IEP Goals and Objectives
The first thing you should understand is that goals are long term. They should be written to cover a specific amount of time detailing a desired change in performance with objectives explaining how each goal will be systematically achieved.
Goals should address your state’s requirements for learning but they should also be usable by anyone on the current IEP team and by anyone working with the child in the future. For instance, if the child moves, the IEP should be written in a way that anyone new to the student’s educational background can pick it up and be able to use it.
Each goal listed within an IEP addresses the student’s identified learning deficit or surplus area determined through quantifiable evidence such as reading comprehension. Once this has been established, you can make a comparison between student need and educational standards. This is where many people run into problems in IEP development.
There are Five Parts to an IEP Goal:
- Student’s current performance level.
- Content or functional area to be addressed.
- Expected improvement benchmark.
- Resources and materials that will be used to reach said goal.
- A concrete time frame for expected improvement to occur.
Goal Written in the IEP of a 3rd Grade Student with a Learning Disability
Language Arts-Reading: (Student’s name) will read a 3rd grade passage and be able to comprehend its contents and decode 10 of the words contained therein with 70% accuracy within the next 29 weeks.
Each subsequent objective should lay out a condition, the desired performance level, criteria they must meet for success, and information on assessment administration. For example:
Objective One: (Student’s name) will read one passage on a 2nd grade level and will be given two comprehension questions and one word to decode on a weekly basis.
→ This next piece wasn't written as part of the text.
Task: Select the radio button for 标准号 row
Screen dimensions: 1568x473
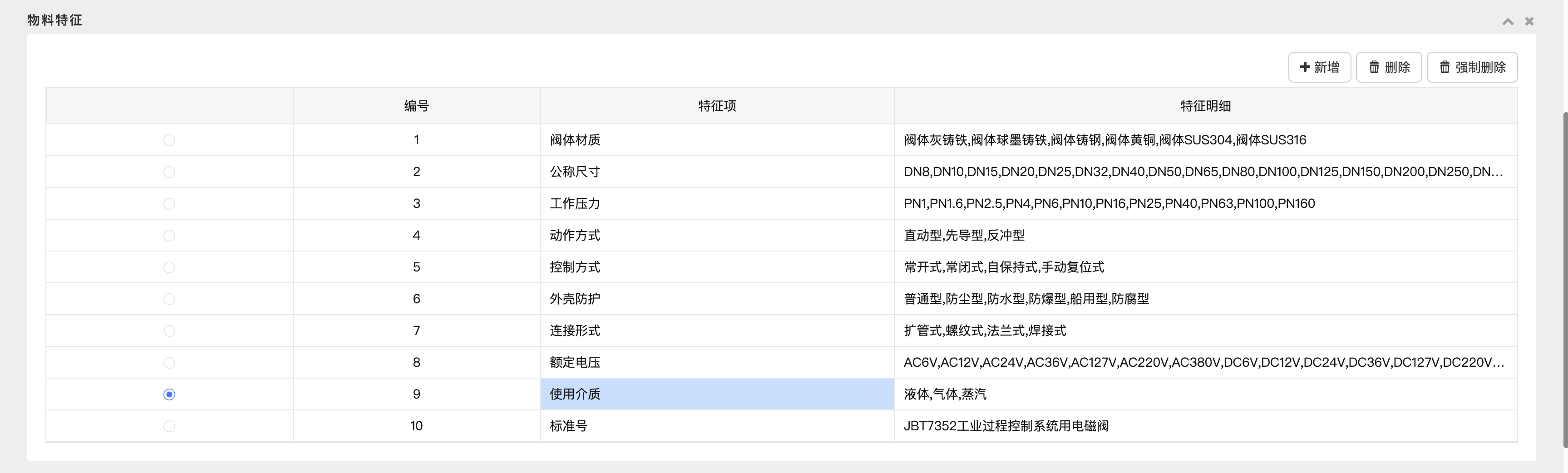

If he falls four points below the expected growth line he will be given the passage in an alternate format and given the same questions and words to decode. He will be given the material in alternate or combined formats until he meets the expected growth line…
From the first objective to the last, increase criteria and list how success or failure to meet said criteria will be addressed and which methods will be used to do so. Creating objectives this way will show a clear path for the prescribed goal.
Objective Two: (Student’s name) will be given five additional words to decode both on the 3rd grade and 4th grade levels within the first nine weeks of the 20-21 school year based on his performance as ordained by objective three for this goal. If he does not meet the objectives set forth, he will be presented the same or similar passages to comprehend and words to decode in alternative formats until he reaches 60% accuracy.
Objective Three: (Student’s name) will read two passages and be introduced to text on the 4th grade level within the second quarter of of the 20-21 school year pending his performance on objective two.
As previously stated, an IEP should be created in a way that’s easily adaptable, usable, and measurable. Using the format presented above, you can develop a solid IEP that brings forth the best results for the student it’s being created for. Although the examples given here address reading comprehension alone, each one can be used as a guide to address any area that a student with a learning disability may be struggling in, such as math or specific behavior.